→ What to do: What is needed is an exact copy of the lines in the entries below from the one holding "The image size is (600, 421)." through the one holding "Zoom in on the chart", pictures excluded.

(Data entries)
*****

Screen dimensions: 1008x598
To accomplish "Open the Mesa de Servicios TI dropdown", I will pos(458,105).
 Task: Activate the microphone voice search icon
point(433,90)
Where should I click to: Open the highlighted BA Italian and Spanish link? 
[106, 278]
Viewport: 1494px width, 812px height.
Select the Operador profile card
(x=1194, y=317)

*****

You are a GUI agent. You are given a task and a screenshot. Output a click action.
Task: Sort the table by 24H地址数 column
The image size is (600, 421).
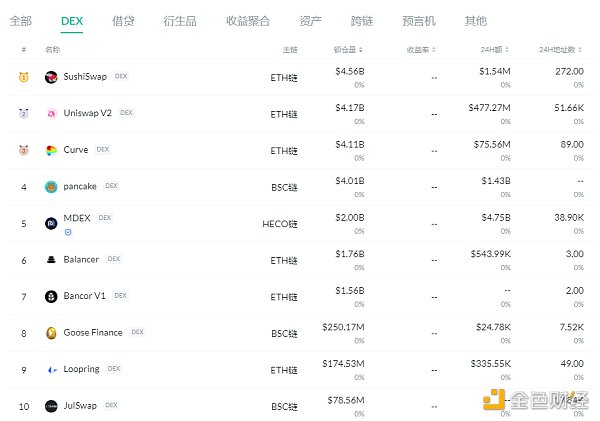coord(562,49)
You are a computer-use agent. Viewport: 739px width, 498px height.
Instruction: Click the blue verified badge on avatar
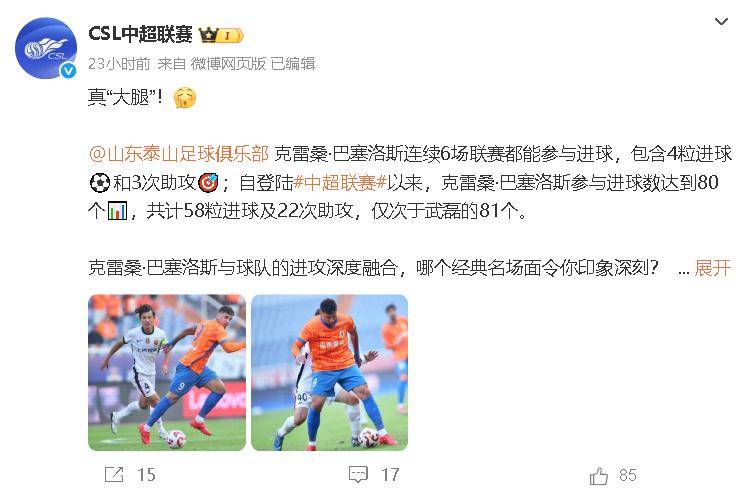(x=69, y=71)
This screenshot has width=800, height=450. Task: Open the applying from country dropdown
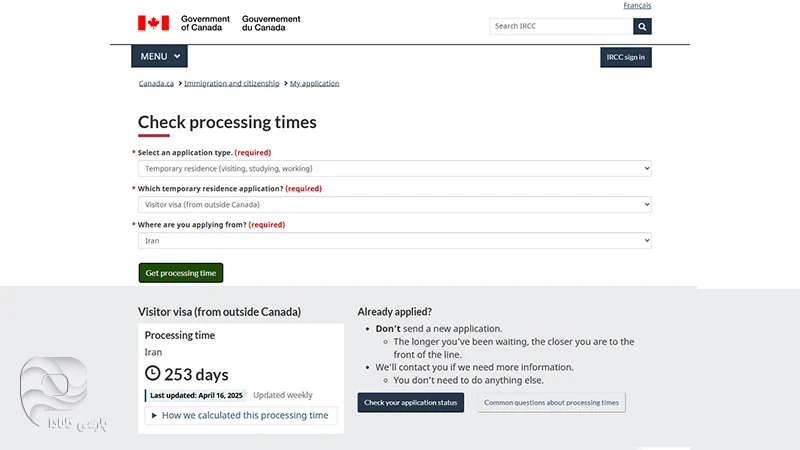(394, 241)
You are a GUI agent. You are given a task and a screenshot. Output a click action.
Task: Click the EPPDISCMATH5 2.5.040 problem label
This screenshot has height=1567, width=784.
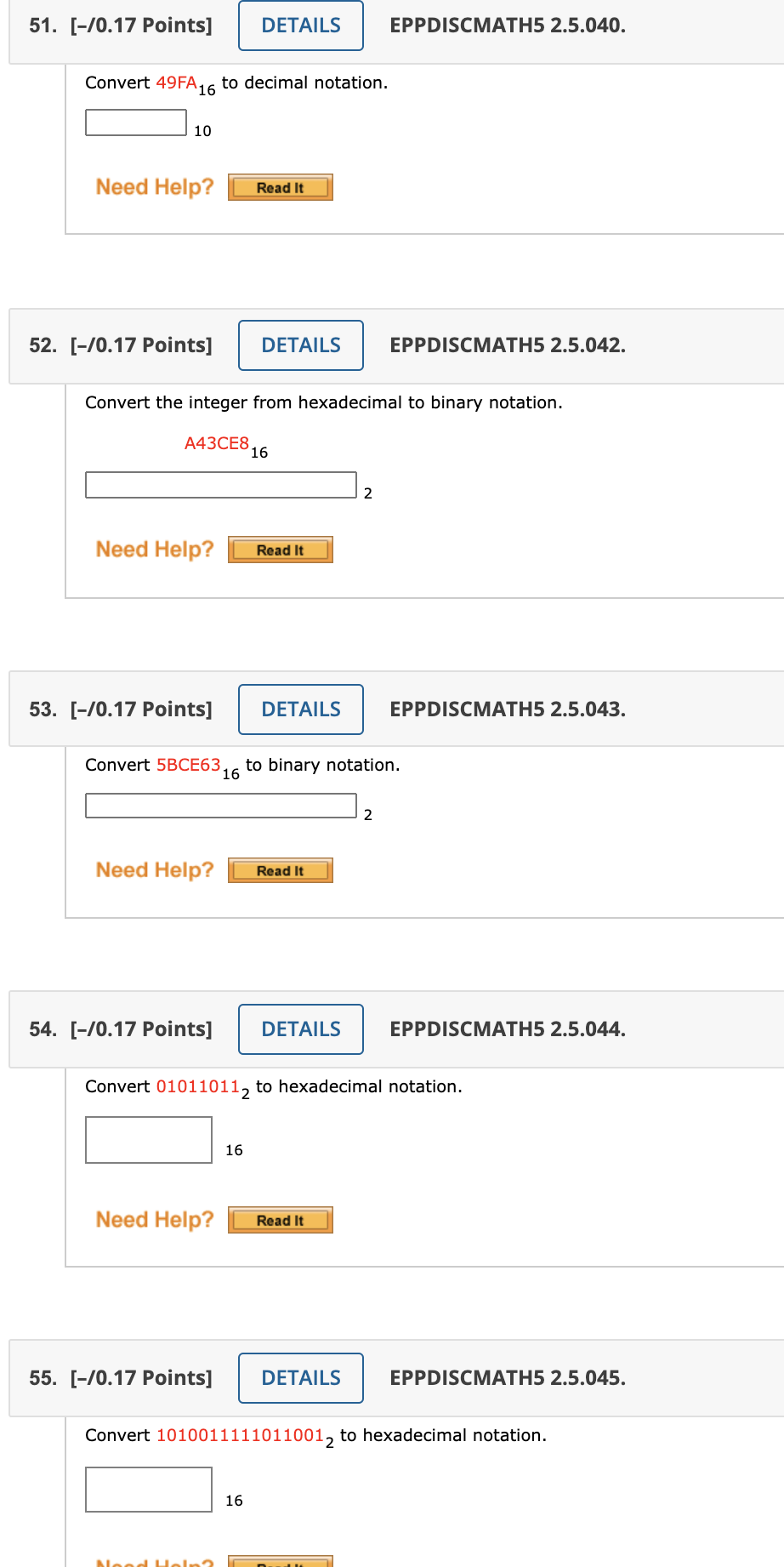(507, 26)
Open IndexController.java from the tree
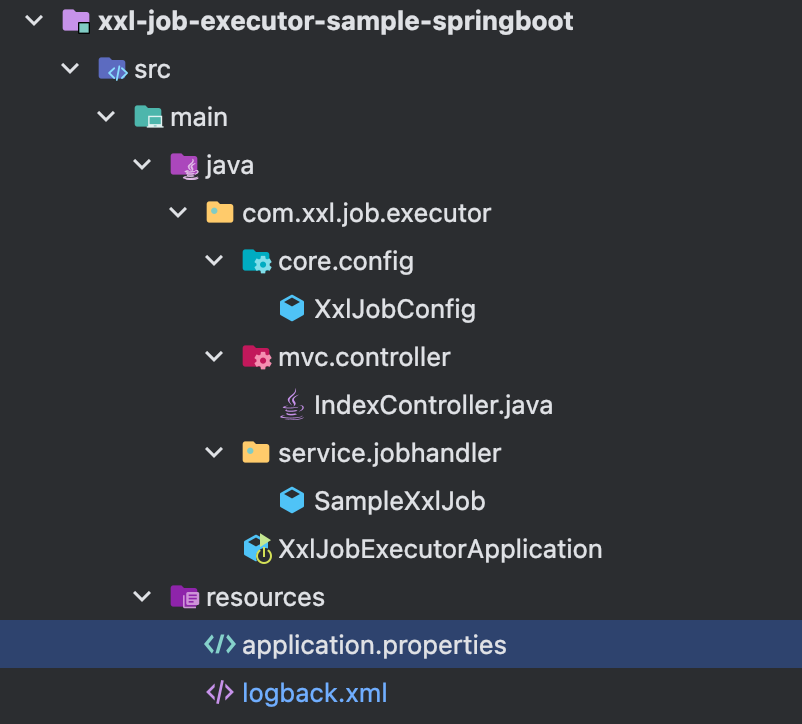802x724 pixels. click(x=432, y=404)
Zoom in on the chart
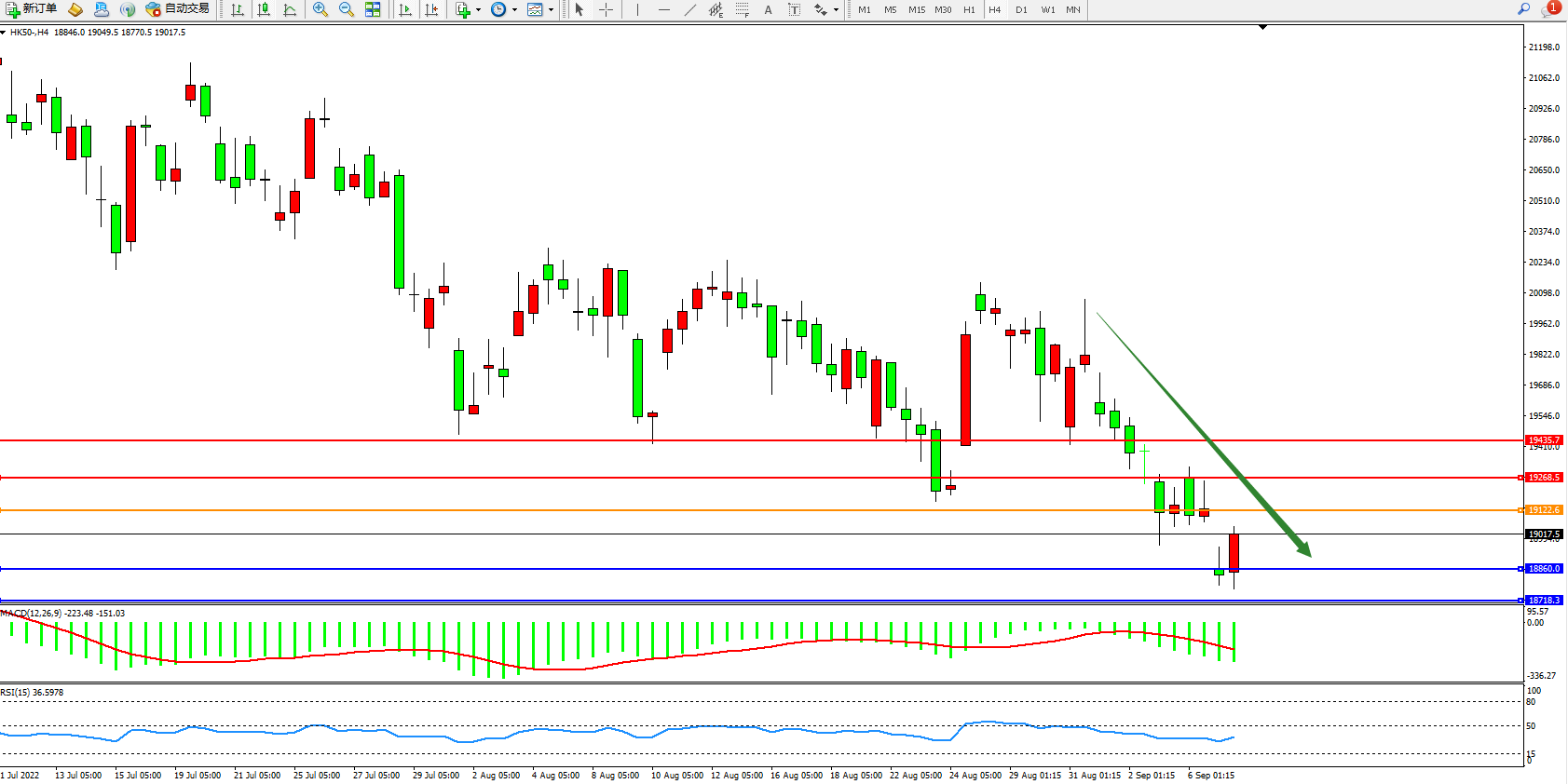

*****

→ Answer to this task:
The image size is (600, 421).
coord(562,49)
You are a computer-use agent. Viewport: 739px width, 498px height.
Instruction: Click the blue verified badge on avatar
(x=69, y=71)
This screenshot has width=800, height=450. Task: Open the applying from country dropdown
(394, 241)
You are a GUI agent. You are given a task and a screenshot. Output a click action.
Task: Click the EPPDISCMATH5 2.5.040 problem label
This screenshot has height=1567, width=784.
(507, 26)
Open IndexController.java from the tree
802x724 pixels. click(x=432, y=404)
Zoom in on the chart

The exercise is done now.